#### WHAT IS REQUIRED
Copy out the entire listing word for word.

#### GIVEN DATA
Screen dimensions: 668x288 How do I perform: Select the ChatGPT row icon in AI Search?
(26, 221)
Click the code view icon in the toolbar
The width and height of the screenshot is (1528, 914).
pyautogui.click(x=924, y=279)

#### YOUR SOLUTION
Screen dimensions: 668x288 How do I perform: Select the ChatGPT row icon in AI Search?
(26, 221)
Click the code view icon in the toolbar
The width and height of the screenshot is (1528, 914).
pyautogui.click(x=924, y=279)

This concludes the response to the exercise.